Monday, December 07, 2009
I am very pleased to be able to announce that Microsoft Semantic Engine, a group that I founded and led up through the current PDC 2009, has finally been made visible to the general public. The blog linked above called it the "hidden gem" of PDC 2009. That was very kind of him. In the two years that we have been building this technology, our goals have remained the same: to make semantically-enhanced search, discovery, and organization autonomic, scale invariant, and immediately useable by anyone used to search engines.
The system is built from three basic ideas: streams, properties, and concepts. The latter are the emergent categories and clusters that are discovered by the Semantic Engine and used for indexing.

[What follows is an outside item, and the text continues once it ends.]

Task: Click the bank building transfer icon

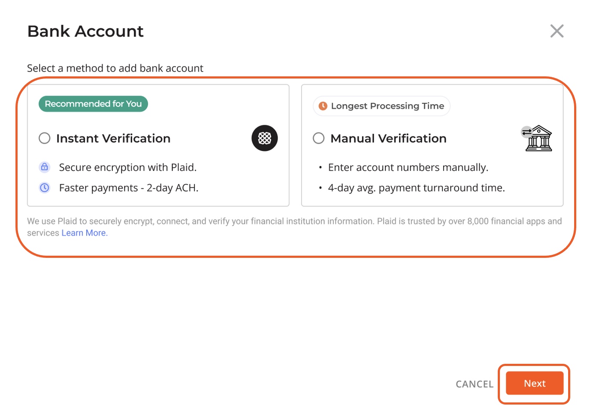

This is the core of the "semantic" in semantic search and discovery. It is also the basis for finding the hidden (i.e. latent) relationships in information automatically and making these relationships readily available to users (consumers or business workers).
Approachable, semantic, and self-organizing. No one wants to have to deal with the tera- and peta-bytes of information that they are exposed to daily. People need the right kinds of filters to find and use the information that is most relevant to them. Learning what those filters should be is part of the Semantic Engine's role. This is where a background service integrated deeply with the power of SQL Server and Cloud services like SQL Azure makes all of the difference.
It is definitely a tall order and one which Microsoft is investing in heavily. Meaning-driven indexing, automatic classification, and scalable storage for all shapes and sizes of information (documents, videos, audio, business forms, web pages, RSS/ATOM feeds, etc.) is the vision of "emergent semantics and recombinant information processing". It is also the basis for many value-added services: from predictive analytics and sentiment analysis to more personalized and tailored search and discovery services. Another great blog describing the PDC session is at Harnessing Unstructured Data .
Finally, the direct link to the PDC session video is at PDC 2009 Video. This video covers all of the main technical and business aspects of semantic engineering at large scale and the unique hybrid approach that Semantic Engine has taken to accomplish its goals. It is not a W3C SemanticWeb(tm) approach but one which melds the unique capabilities of unsupervised machine learning (hierarchical clustering), information retrieval models (higher-dimensional vector spaces), pluggable and trainable classifiers (SVMs, Naive Bayesian, Maximum Entropy, Decision Tree, etc.), and personalized filtering and ranking. Your search, discovery and organization finally become based on your preferences. This enables sharing and access of your enhanced and conceptually indexed information artifacts with social and business cliques. The stuff you care about is always "handy and nearby".
It all starts with three building blocks (streams, extracted properties, and concepts) that allow for emergent semantics to become a reality. Emergent mechanisms are the way to go for ensuring scale invariance and adaptive systems that are robust to change and autonomic evolution over time. Biological systems are and information-processing systems need to get that way too. A new order of Deleuzian 'machinic phyla' that can handle the rhizomatic nature of ideas and things.
Meaning-driven computing has arrived. The next decade should be very interesting for developers, consumers, and business people. The Microsoft Semantic Engine is just one technology on the road to omnipresent and unified search, discovery and insight.